So do not try too hard to understand recursion at first but first focus on the program flow. If you have seen enough recursions, it will come to you.
I'm studying for my computer science final and am going back over some of the things that I never quite grasped when we went over them in class. The main thing being recursion. I think I've got the hang of the simple recursion example but am trying to work through one that was on a previous exam and am having trouble figuring out how it should be done.
Here is the question:
Texas numbers (Tx(n)) are defined as follows for non-negative numbers (assume true):
Tx(n) = 10 if n is 0
Tx(n) = 5 if n is 1
Tx(n) = 2*(Tx(n-1) + Tx(n-2) if n >= 2
We are then to write the recursion function for Texas numbers, after making some corrections after the test, here's what I've come up with, I think it's right, but not 100% sure.
public int Tx(int n) {
if(n == 0)
return 10;
else if (n == 1)
return 5;
else
return 2*(Tx(n-1) + Tx(n-2));
}
Then we are asked to computer the value of Tx(5). This is where I'm stuck. If the return statement for the else was simply n-1, I think I'd be able to figure it out, but the n-1 + n-2 is completely throwing me off.
Can anyone explain how this would work, or share some links that have similar examples. I have tried looking this up online and in my textbook but the examples I've found are either so advanced that I have no clue what's going on, or they only deal with something like return n-1, which I already know how to do.
Let's start with Tx(2). n > 1, so we have 2*(Tx(n-1) + Tx(n-2)) which is 2*(Tx(1) + Tx(0)).
But we already know Tx(1) and Tx(0)! So just substitute them in and you get 2*(5 + 10) -> 30. Great, so now we know T(2).
What about T(3)? 2*(Tx(2) + Tx(1)). Nice, we already know these too :) Again, just fill them in to get 2*(30 + 5) -> 70.
You can work forwards to get to Tx(5).
Your code is logically correct, you should just be using == to test equality, a single = is for assignment.
When you run your method, it will work backwards and solve smaller and smaller subproblems until it gets to a point where the answer is known, these are your base cases.
Tx(3)
2* Tx(2) + Tx(1)
2*Tx(1) + Tx(0) (5)
(5) (10)
In order for recursion to work, whatever you are doing each time to break the problem down into smaller problems needs to make some progress towards the base case. If it doesn't, you will just infinitely recurse until your computer runs out of space to store all of the repeated calls to the same function.
public int Tx(int n) {
if(n == 0)
return 10;
else
return Tx(n+1); // n will never reach 0!
}
Tx(1) becomes Tx(2) -> Tx(3) -> Tx(4) -> Tx(5) etc.
Your implementation is good, only one minor mistake - in the conditions you should replace = with == - it's not an assignment - it's a comparison.
By the way, what would you expect your method to return for Tx(-1) ?
You have implemented it right just change = with ==.
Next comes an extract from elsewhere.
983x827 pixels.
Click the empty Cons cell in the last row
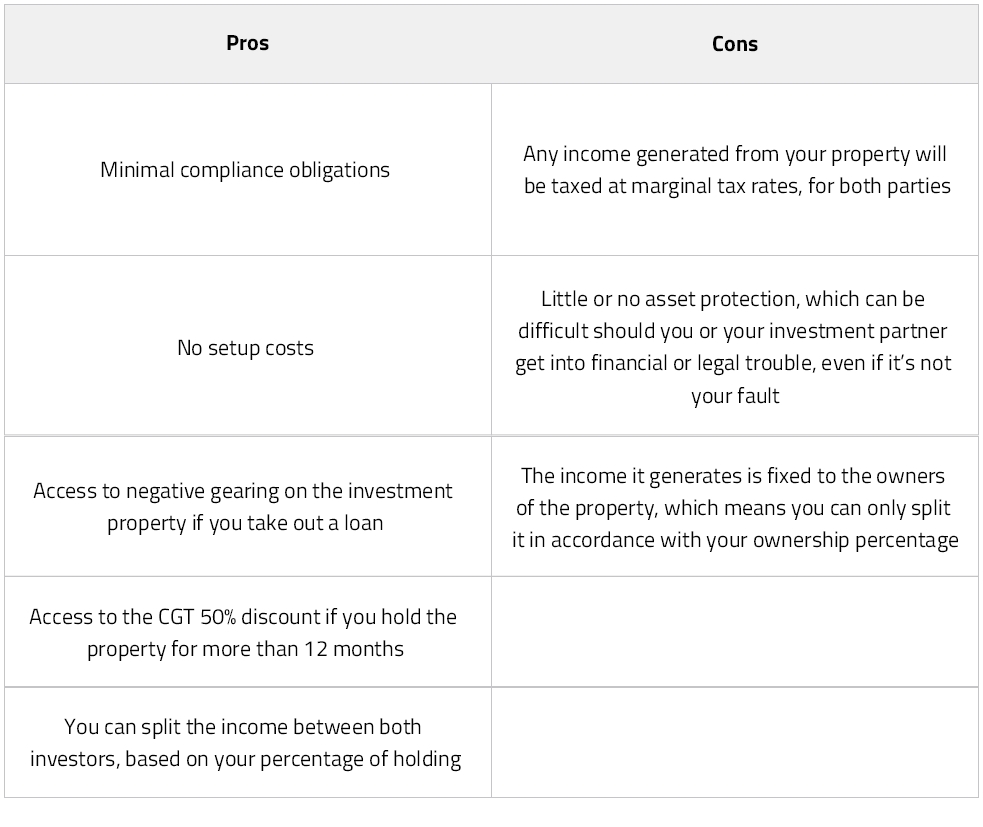click(735, 742)
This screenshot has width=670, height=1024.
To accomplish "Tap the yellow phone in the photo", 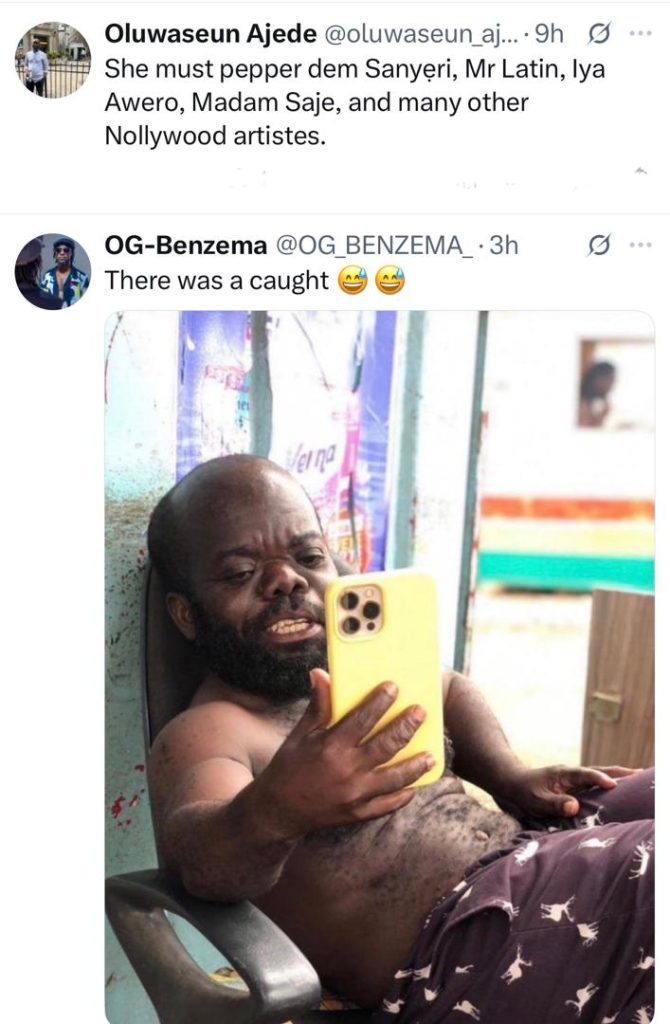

If you want to further reduce the time complexity you can store the result in an array global to the function so that your function doesnot compute results again and again for a same number this will only save you some time for large computations.
You can use something like this.
public int tx(int n , int []arr) {
if (arr[n] == 0) {
if (n == 1) {
arr[n] = 10;
}
else if (n == 2) {
arr[n] = 5;
}
else {
arr[n] = 2 * (tx((n - 1), arr) + tx((n - 2), arr));
}
}
return arr[n];
}
See whenever you ask the computer for the value Tx(5) it will call the recursive function and so the program will execute the else part because value of n=5.
Now in the else part 2*(Tx(n-1)+Tx(n-2)) will be executed.
In first iteration it will become 2*((2*(Tx(3)+Tx(2)))+(2*(Tx(2)+Tx(1)))) . The iteration will be continued until the value of n become 0 or 1.
I am trying to learn recursion in Java and have an array that takes in continuous input until the Scanner reads in a 0.
From there I have a method that (attempts) to calculate the number of positive integers in the array using recursion. This is the first recursive function I have ever written and I keep getting a stackoverflow error.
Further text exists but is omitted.